Kevin Murphy, July 22, 2021, 16:35:32 (UTC), Domain Registrars

China’s oldest accredited registrar says it will shut up shop permanently next week after being sued into the ground by Facebook, apparently the first victim of the social media giant’s war against Whois privacy.

Facebook sued OnlineNIC in 2019 alleging widespread cybersquatting of its brands. The complaint cited 20 domains containing the Facebook or Instagram trademarks and asserted that the registrar, and not a customer, was the true registrant.

The complaint named ID Shield, apparently OnlineNIC’s Hong Kong-based Whois privacy service, as a defendant and was amended in March this year to add as a defendant 35.cn, another registrar that Facebook says is an alter ego of OnlineNic.

The amended complaint listed an addition 15 squatted domains, for 35 in total.

This week, OnlineNIC director Carrie Yu (aka Carrie Arden aka Yu Hongxia), told the court:

Defendants do not have the financial resources to continue to defend the instant litigation, and accordingly no longer intend to mount a defense. Defendants do not intend to file any oppositions to any pending filing… Subject to any requirements of ICANN, Defendants intend to cease business operations on July 26, 2021.

But Facebook reckons the registrar is about to do a runner to avoid paying almost $75,000 in court fees already incurred and avoid the jurisdiction of the California court where the case is being heard.

Facebook had asked for $3.5 million in penalties in a proposed judgment and OnlineNIC had not opposed.

While it presents itself as American, it appears that OnlineNIC is little more than a shell in the US.

Its official headquarters are little more than a lock-up garage surrounded by builders’ merchants in a grim, windowless facility just off the interstate near Oakland, California.

Written task 1:
In the article on Facebook's lawsuit against OnlineNIC, on what date did the defendants say they intended to cease business operations?
Written task 2:
Substitute "funds" for "financial resources" in the OnlineNIC lawsuit article, starting at "The complaint named" and ending at "July 26, 2021.", and give that passage.
Written task 3:
Write a continuation of the article on Facebook's lawsuit against OnlineNIC, beginning after its final sentence.

Stored data:
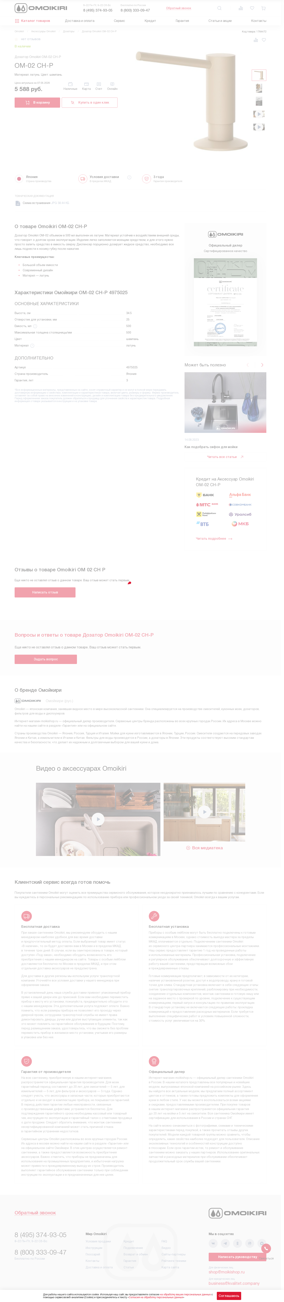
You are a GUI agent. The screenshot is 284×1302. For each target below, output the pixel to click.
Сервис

Answer 1:
July 26, 2021

Answer 2:
The complaint named ID Shield, apparently OnlineNIC’s Hong Kong-based Whois privacy service, as a defendant and was amended in March this year to add as a defendant 35.cn, another registrar that Facebook says is an alter ego of OnlineNic.

The amended complaint listed an addition 15 squatted domains, for 35 in total.

This week, OnlineNIC director Carrie Yu (aka Carrie Arden aka Yu Hongxia), told the court:

Defendants do not have the funds to continue to defend the instant litigation, and accordingly no longer intend to mount a defense. Defendants do not intend to file any oppositions to any pending filing… Subject to any requirements of ICANN, Defendants intend to cease business operations on July 26, 2021.

Answer 3:
Its true base appears to be a business park in Xiamen, China, where 35.cn/35.com operates. The company has boasted in the past of being China’s first and oldest ICANN-accredited registrar, getting its foot in the door when the floodgates opened in 1999.

Facebook is now asking the court for a temporary restraining order freezing the defendants’ financial and domain assets, and for a domain broker to be appointed to liquidate its domain portfolio.

If you’re a legit OnlineNIC customer, you might be about to find yourself in a world of hurt.

OnlineNIC had just over 624,000 gTLD domains under management at the last count. 35.cn had another 200,000.

The lawsuit is one of three Facebook is currently fighting against registrars, one prong of its strategy to pressure the ICANN community to open up Whois records rendered private by EU law and consequent ICANN policy.

OnlineNIC is the low-hanging fruit of the trio and the first to be sued. It already faced cybersquatting cases filed by Verizon, Yahoo and Microsoft in 2009. The Verizon case came with a $33 million judgment.

Facebook has also sued the rather less shady registrars Namecheap and Web.com (now Newfold Digital) on similar grounds.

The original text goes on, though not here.